#### [SELECTED PASSAGE]
------------------------------------------------------------------------
= Listed buildings in Linton, Derbyshire =

Linton is a civil parish in the South Derbyshire district of Derbyshire, England. The parish contains three listed buildings that are recorded in the National Heritage List for England. All the listed buildings are designated at Grade II, the lowest of the three grades, which is applied to "buildings of national importance and special interest". The parish contains the village of Linton and the surrounding countryside, and the listed buildings consist of a house, a farmhouse, and a cottage orné.
------------------------------------------------------------------------
#### [MATERIALS PROVIDED]
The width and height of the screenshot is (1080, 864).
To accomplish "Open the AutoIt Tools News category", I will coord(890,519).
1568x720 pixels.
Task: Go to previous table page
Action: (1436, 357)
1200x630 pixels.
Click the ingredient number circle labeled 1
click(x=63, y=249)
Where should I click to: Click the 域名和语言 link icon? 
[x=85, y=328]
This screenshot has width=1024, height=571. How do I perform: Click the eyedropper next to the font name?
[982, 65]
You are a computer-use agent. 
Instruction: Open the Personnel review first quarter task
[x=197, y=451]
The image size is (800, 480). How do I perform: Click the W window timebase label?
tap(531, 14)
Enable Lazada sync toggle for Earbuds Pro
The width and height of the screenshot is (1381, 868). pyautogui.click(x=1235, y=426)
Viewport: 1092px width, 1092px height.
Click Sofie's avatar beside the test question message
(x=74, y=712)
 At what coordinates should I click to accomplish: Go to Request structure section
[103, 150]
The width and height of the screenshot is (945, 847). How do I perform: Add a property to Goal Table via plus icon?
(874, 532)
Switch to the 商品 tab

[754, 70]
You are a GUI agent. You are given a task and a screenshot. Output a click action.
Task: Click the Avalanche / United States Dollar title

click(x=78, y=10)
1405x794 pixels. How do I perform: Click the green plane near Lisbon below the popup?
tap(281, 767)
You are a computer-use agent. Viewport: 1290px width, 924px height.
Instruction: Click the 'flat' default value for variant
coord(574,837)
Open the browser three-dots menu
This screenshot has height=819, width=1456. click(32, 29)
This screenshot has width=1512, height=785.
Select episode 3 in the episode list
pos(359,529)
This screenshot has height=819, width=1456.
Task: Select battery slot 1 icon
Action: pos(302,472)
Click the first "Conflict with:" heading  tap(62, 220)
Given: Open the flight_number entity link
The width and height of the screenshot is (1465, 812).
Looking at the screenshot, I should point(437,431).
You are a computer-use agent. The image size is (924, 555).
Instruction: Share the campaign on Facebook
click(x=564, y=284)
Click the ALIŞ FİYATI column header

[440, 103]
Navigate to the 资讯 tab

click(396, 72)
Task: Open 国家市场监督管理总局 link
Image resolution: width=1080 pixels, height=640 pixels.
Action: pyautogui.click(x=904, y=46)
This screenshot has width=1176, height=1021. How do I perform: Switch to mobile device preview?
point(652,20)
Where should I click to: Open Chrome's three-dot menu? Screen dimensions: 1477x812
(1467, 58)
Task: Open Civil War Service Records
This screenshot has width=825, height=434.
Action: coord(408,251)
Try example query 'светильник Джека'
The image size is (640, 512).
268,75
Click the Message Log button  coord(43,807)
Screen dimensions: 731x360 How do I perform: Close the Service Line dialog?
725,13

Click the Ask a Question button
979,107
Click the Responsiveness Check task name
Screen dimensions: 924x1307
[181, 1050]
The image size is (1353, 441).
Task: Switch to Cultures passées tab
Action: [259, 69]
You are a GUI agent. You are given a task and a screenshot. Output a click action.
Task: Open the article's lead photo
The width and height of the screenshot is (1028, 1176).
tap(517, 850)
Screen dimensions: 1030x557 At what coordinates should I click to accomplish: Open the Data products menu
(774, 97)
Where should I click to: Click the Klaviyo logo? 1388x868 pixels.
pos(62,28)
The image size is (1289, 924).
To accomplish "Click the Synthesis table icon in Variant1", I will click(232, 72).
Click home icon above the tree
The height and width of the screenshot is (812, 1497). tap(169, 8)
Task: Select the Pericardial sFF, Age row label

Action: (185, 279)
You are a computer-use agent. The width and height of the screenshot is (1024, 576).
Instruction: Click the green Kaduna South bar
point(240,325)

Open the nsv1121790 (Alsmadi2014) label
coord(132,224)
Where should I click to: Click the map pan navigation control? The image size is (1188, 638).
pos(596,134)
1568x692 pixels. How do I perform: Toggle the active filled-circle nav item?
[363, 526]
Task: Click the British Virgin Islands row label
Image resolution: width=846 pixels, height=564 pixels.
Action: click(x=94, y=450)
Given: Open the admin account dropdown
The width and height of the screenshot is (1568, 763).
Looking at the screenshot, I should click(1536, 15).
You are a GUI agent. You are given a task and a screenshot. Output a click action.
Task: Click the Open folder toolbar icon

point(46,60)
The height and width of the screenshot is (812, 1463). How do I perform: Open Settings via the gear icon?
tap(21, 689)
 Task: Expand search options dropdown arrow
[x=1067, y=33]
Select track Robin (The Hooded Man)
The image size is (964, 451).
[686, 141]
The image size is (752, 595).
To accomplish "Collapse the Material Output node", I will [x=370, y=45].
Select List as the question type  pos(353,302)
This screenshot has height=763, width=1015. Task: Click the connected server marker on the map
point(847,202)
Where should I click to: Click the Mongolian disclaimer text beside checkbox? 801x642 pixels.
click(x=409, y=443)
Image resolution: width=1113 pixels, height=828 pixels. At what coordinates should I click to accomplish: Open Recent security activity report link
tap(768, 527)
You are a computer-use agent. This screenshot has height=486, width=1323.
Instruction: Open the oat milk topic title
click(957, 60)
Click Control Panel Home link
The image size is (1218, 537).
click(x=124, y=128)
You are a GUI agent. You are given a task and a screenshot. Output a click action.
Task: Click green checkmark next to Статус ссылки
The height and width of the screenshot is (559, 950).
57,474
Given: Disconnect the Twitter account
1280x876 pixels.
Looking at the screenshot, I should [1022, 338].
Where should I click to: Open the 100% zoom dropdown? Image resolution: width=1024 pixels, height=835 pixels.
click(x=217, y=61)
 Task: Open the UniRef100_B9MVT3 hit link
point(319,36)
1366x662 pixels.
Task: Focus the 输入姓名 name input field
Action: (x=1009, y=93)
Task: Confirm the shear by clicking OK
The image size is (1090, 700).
------------------------------------------------------------------------
#### [COMPLETE THE FOLLOWING]
A) Answer these from the text on listed buildings in Linton:
(i) Which district of Derbyshire is Linton in?
(ii) At what grade are all the listed buildings designated?
(iii) What three kinds of building make up the listed buildings?
B) Return every line of the records that contains the word "account". Case matters.
The records don't relate to the text on Linton's listed buildings.

#### [RESPONSES TO THE EXERCISE]
A)
(i) South Derbyshire
(ii) Grade II
(iii) A house, a farmhouse, and a cottage orné

B)
Given: Open the admin account dropdown
Given: Disconnect the Twitter account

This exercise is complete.